Roberts Radios

istream-radio.jpg

I recently bought a Roberts Revival iStream 3L radio having wanted one for some time. It’s a beautiful thing. I grew up in a house where Radio 4 was on constantly, mostly playing on an old Roberts which my mum carried about the house with her.

While I have Amazon Echos in my kitchen, living room and office/bedroom, I still regularly find myself using my phone to listen to podcasts and radio shows because I can take it with me as I potter about the house and garden. I have two problems with this:

  1. Phone speakers are rubbish and wearing headphones at home is both isolating for me and anyone else I’m sharing a room with.
  2. I’m trying to spend more time with my phone tucked away in a drawer and out of mind.

What I really want here is a dedicated portable device which can play the radio without requiring my phone or laptop to even be switched on. I want it to sound warm like Radio 4 should, regardless of the volume. I want it to feel good and make me smile. I basically want my mum’s old Roberts radio.

But I also want a few modern features – I want it to:

  • Play podcasts while my phone is off.
  • Have an alarm clock and sleep timer.
  • Act as a bluetooth speaker if I need it.
  • Recharge itself when plugged in to mains power.

Which is exactly what the Revival iStream 3L does. It looks, feels and sounds like a classic Roberts and supports FM & DAB+ radio as you’d expect, plus bluetooth, 3.5mm jack and USB stick inputs. It has an alarm and sleep timer. It runs on mains power or six normal AA batteries, but with the flip of a switch and six 2000mAh NiMH rechargable batteries it becomes rechargable like any other modern device. It is exactly the kind of high-quality, well-thought-out, future-proof product that Roberts built their reputation on decades ago.

And importantly for me, it also supports Internet Radio & Podcasts via Frontier Smart’s tech with Airable providing the online catalog, so I can search & stream online radio stations and podcasts while my phone and laptop are both switched off. It also supports streaming services like Spotify, Deezer & Amazon Music, though they all require another device to search and select songs.

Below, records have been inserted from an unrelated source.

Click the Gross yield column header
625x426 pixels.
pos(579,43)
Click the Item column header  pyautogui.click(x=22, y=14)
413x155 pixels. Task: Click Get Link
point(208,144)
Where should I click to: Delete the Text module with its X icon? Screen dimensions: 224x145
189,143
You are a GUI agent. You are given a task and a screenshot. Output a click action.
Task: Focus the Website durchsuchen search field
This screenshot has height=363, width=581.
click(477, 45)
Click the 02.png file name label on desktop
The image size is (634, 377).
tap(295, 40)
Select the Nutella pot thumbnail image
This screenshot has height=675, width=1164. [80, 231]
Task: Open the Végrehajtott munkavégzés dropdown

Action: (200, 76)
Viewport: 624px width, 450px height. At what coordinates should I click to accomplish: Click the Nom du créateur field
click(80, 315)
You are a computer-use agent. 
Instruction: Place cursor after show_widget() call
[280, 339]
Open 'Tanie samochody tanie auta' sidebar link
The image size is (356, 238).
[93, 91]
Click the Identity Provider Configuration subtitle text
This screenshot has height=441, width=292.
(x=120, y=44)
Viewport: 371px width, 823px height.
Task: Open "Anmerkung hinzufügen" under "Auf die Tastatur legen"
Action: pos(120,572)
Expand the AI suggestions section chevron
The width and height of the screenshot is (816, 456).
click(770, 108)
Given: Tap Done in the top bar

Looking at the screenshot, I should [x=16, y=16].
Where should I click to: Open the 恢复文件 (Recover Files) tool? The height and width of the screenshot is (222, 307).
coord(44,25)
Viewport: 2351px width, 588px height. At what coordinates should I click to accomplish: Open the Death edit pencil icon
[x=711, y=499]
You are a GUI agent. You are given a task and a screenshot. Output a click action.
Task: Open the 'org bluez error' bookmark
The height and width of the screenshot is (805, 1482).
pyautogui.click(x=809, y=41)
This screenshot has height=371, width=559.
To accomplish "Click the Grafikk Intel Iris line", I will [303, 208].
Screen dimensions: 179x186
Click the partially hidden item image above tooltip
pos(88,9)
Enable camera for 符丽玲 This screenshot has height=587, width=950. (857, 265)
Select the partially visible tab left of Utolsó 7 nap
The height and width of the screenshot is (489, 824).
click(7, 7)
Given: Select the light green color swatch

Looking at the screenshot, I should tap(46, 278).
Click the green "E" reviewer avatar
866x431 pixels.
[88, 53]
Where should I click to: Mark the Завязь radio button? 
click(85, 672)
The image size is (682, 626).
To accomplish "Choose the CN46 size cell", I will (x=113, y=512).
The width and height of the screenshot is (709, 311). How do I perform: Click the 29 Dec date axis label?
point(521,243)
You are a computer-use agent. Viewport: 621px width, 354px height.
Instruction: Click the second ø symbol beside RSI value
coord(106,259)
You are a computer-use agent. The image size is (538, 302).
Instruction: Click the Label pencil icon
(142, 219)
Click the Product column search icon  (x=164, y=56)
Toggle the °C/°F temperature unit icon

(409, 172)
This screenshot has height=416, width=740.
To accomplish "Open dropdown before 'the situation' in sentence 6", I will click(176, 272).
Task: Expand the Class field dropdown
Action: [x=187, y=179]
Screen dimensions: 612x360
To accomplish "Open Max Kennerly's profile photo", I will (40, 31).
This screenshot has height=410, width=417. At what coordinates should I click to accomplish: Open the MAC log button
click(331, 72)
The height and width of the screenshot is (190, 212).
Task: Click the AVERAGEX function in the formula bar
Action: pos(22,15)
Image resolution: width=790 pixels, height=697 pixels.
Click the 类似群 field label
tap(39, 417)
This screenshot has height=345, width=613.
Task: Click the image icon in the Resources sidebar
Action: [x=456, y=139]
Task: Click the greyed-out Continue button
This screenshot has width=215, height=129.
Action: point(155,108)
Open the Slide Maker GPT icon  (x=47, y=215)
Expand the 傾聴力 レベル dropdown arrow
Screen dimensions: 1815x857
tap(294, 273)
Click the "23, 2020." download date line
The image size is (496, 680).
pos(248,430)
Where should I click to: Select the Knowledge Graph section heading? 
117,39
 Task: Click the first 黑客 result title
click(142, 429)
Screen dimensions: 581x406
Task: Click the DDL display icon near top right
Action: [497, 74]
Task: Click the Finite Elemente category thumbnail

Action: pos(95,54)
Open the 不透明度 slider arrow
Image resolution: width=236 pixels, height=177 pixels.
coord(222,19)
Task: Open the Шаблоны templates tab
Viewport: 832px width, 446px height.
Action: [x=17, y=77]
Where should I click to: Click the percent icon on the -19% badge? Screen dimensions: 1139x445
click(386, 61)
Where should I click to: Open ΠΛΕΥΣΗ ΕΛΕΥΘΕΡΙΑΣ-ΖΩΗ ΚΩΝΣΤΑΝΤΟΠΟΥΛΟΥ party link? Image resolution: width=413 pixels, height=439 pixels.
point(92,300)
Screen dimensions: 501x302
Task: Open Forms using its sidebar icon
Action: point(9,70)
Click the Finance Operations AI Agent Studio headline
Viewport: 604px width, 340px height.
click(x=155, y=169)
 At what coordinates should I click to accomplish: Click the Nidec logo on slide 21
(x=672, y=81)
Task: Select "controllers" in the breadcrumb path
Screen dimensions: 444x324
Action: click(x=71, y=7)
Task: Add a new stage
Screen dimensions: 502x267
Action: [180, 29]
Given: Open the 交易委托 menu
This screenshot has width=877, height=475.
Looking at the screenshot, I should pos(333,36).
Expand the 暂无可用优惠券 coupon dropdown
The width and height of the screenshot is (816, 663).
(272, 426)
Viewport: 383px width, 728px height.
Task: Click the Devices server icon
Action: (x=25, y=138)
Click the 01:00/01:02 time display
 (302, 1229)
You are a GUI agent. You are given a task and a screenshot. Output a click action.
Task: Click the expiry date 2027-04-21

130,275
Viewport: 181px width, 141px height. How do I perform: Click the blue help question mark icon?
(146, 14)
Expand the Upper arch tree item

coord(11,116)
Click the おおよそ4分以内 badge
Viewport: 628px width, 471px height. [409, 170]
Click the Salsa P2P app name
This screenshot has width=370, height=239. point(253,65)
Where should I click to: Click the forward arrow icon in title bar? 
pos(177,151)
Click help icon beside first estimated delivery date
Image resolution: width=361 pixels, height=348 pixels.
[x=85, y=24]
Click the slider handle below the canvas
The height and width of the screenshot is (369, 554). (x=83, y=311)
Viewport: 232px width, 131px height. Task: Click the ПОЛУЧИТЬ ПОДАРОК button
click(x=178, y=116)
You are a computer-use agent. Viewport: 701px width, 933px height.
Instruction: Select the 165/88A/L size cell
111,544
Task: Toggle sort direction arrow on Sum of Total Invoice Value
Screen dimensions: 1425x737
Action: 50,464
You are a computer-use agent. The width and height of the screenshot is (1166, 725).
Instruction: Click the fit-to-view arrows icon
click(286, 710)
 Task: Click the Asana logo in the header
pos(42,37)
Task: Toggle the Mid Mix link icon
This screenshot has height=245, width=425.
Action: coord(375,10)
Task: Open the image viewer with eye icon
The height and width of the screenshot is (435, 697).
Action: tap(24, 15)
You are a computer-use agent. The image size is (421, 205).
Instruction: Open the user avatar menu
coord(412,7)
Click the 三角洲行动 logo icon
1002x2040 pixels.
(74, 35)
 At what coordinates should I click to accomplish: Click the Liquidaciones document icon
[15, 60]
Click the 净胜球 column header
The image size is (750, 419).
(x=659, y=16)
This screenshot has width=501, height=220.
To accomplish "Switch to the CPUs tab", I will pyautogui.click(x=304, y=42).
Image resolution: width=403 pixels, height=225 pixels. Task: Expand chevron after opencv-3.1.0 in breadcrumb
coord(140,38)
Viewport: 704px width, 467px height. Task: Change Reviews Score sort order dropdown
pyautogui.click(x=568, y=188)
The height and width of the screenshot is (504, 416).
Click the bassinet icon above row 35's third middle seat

All-in-all it’s a cracking piece of kit. And so long as I keep the firmware updated, I expect it to remain so for a lot longer than most modern devices.

It also runs a webserver!

The useguide recommends using the UNDOK app as an easier interface for configuring & managing the radio, which got me wondering how the two communicated. Turns out the radio exposes a simple HTTP API on your local network called FSAPI. Given you know the radio’s IP address, you can establish a session and send simple GET requests to it which return XML:

curl "http://192.168.1.72/fsapi/GET/netRemote.sys.audio.volume?pin=1234"

will return

<fsapiResponse>
<status>FS_OK</status>
<value>
<u8>2</u8>
</value>
</fsapiResponse>

showing that the current volume is 2.

There are quite a few pre-existing libraries for interacting with FSAPI devices, but the interface is small & simple enough that they’re not really necessary.

Building a macOS menubar app

After digging about with curl for a while I asked Claude Code to make a SwiftUI macOS menubar app which shows what’s playing on the radio and lets me control it from my mac. After a couple of hours’ iteration we ended up with this:

screenshot.png

If you have an iStream3L – or possibly any other FS-based radio – you can download a zip containing the menubar app from here. It should auto-discover your radio when you first run it.